[Opening Records for this exercise section]

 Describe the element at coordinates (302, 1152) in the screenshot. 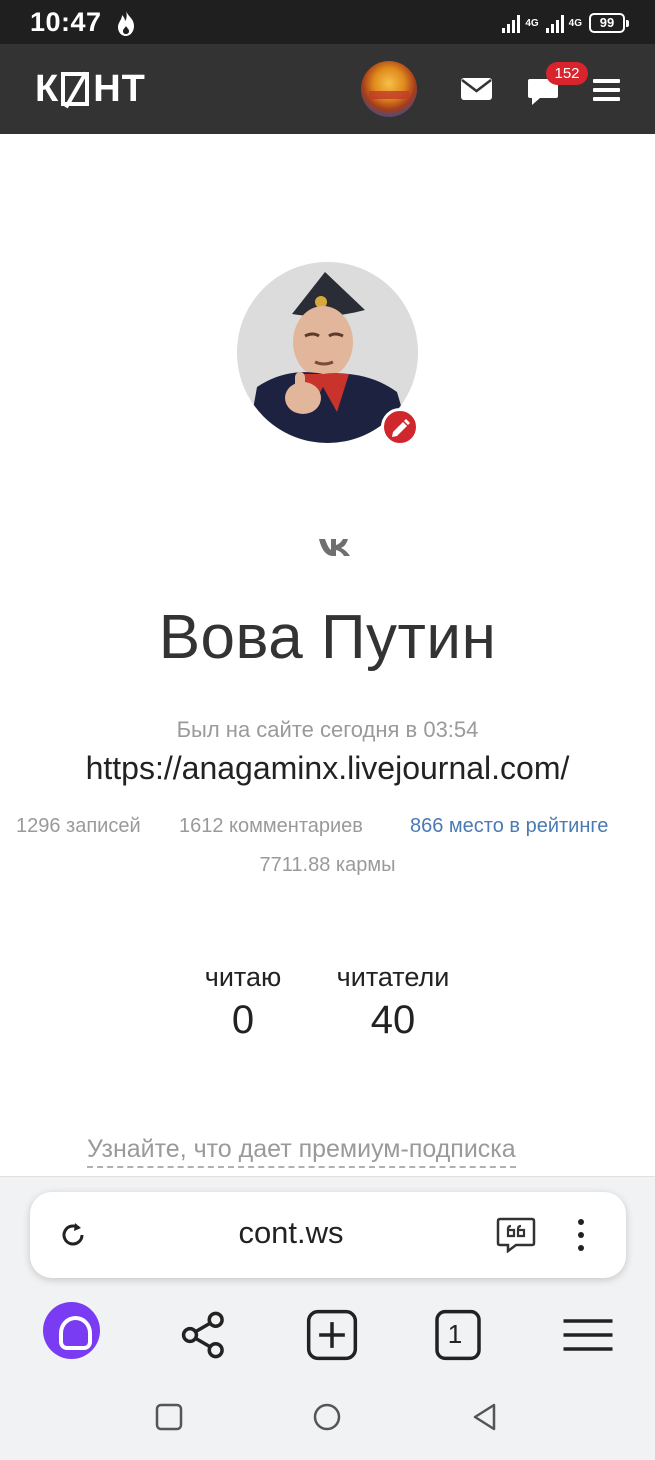

I see `premium-subscription-link: Узнайте, что дает премиум-подписка` at that location.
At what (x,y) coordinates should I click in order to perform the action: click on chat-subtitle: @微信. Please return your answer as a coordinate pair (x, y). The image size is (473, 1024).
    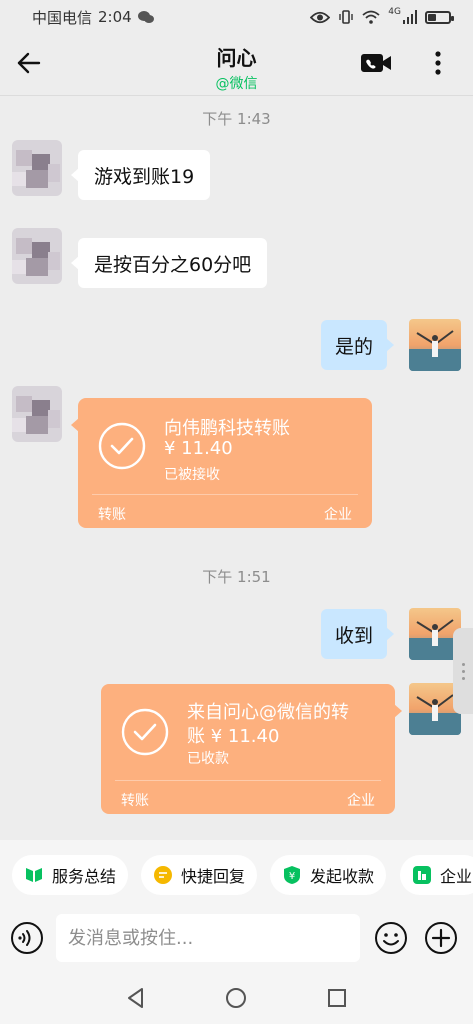
    Looking at the image, I should click on (236, 84).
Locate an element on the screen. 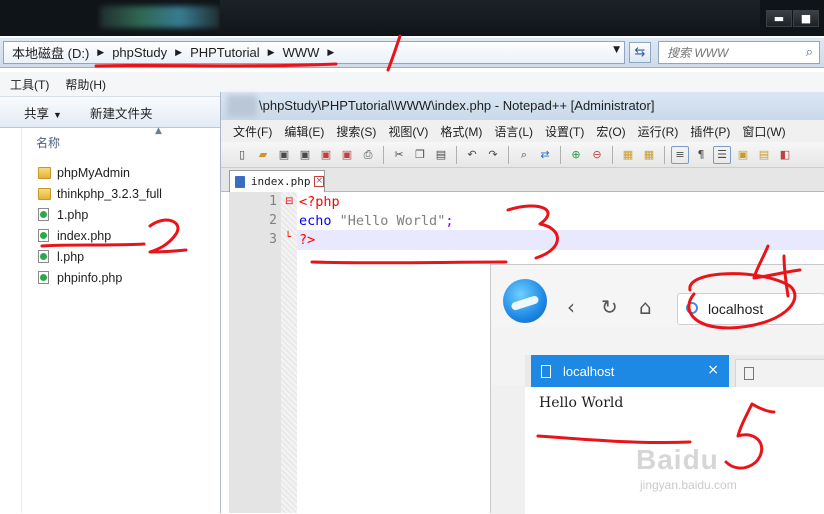 Image resolution: width=824 pixels, height=514 pixels. menu-window: 窗口(W) is located at coordinates (764, 132).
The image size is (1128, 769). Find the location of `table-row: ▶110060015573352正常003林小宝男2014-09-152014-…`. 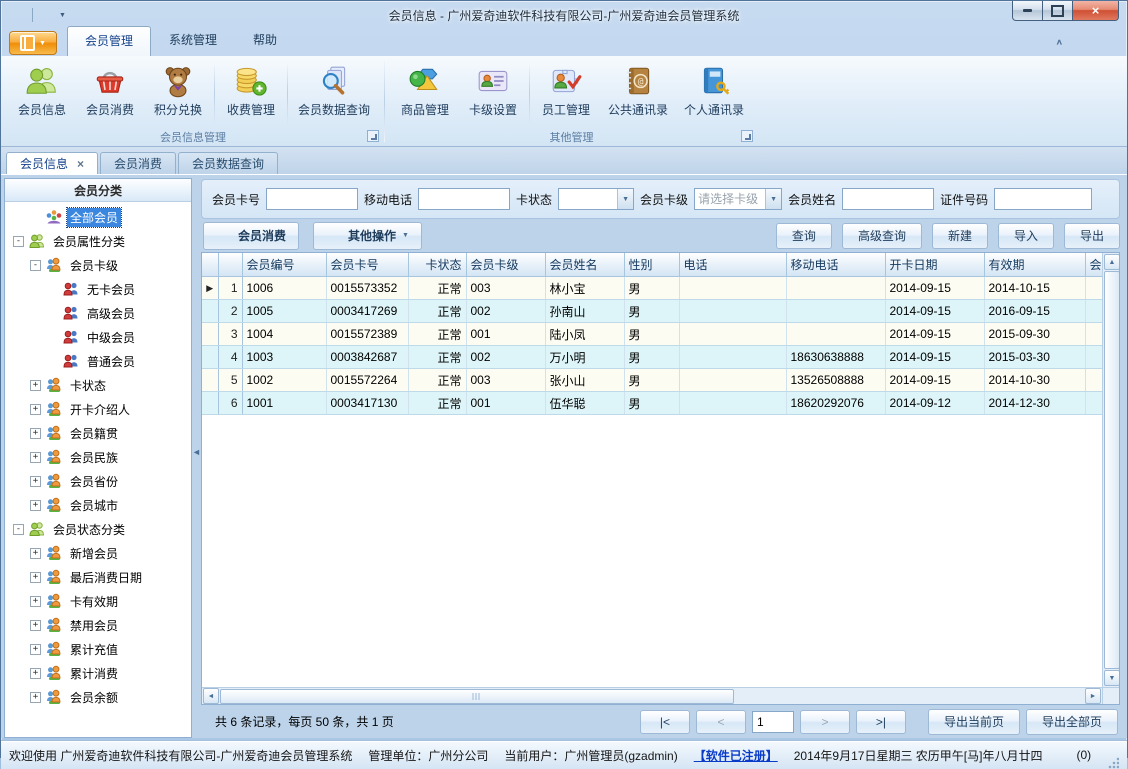

table-row: ▶110060015573352正常003林小宝男2014-09-152014-… is located at coordinates (652, 288).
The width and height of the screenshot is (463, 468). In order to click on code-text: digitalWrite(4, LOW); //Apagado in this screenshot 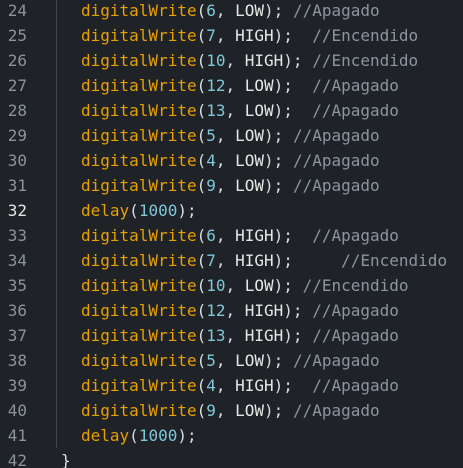, I will do `click(230, 160)`.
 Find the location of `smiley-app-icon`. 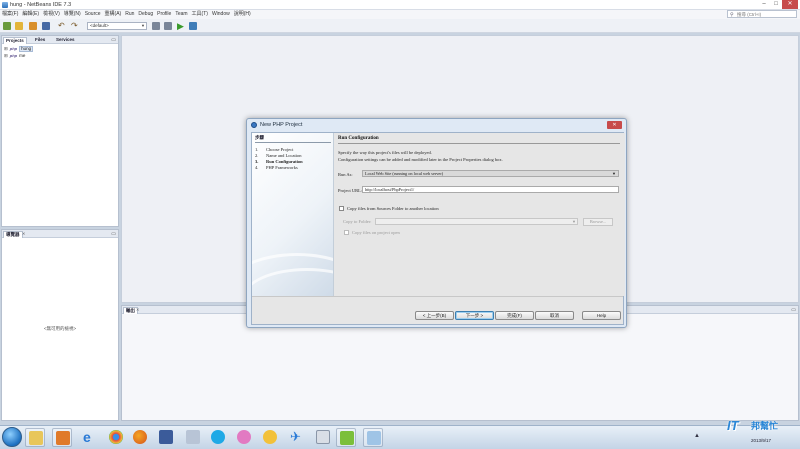

smiley-app-icon is located at coordinates (270, 437).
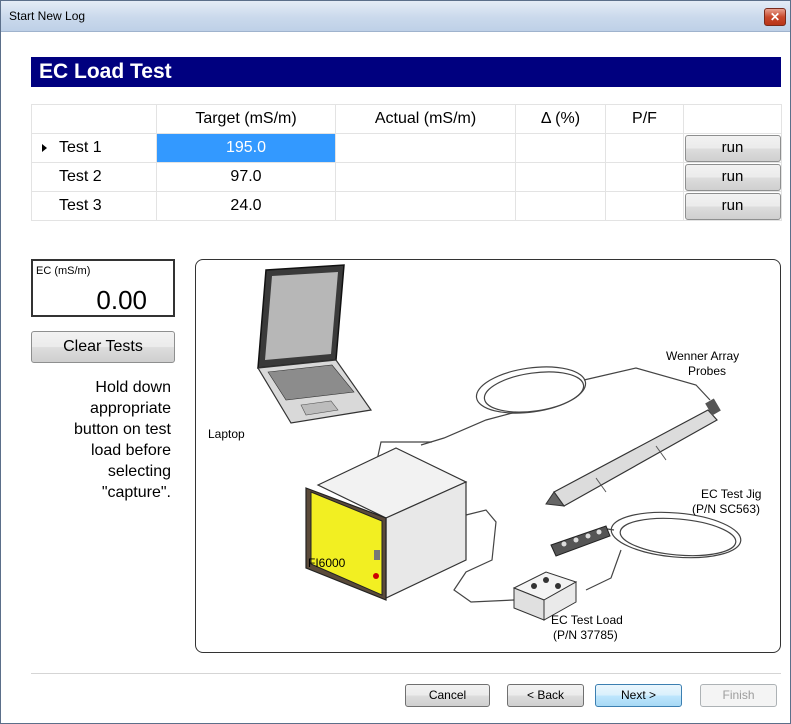  Describe the element at coordinates (122, 430) in the screenshot. I see `instruction-line: button on test` at that location.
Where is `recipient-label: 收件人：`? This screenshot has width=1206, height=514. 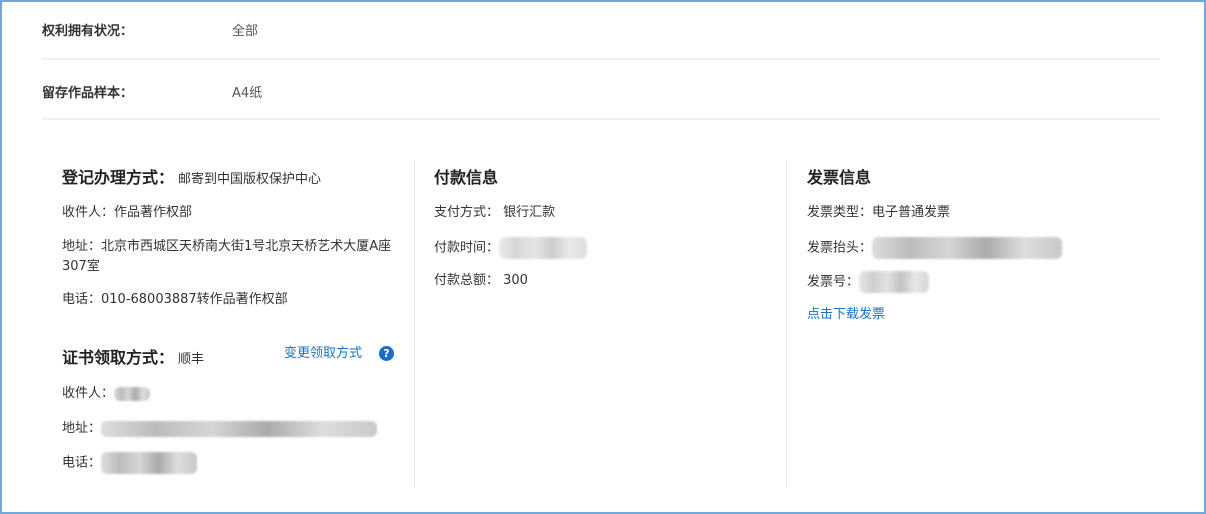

[Closing Records for this exercise section]

#### To do
Copy every line between the line holding "At what (x,y)" and the line holding "Looking at the", inclusive, leaving the pictures out of your answer.

#### Solution for this exercise
At what (x,y) coordinates should I click in order to perform the action: click on chat-subtitle: @微信. Please return your answer as a coordinate pair (x, y). The image size is (473, 1024).
    Looking at the image, I should click on (236, 84).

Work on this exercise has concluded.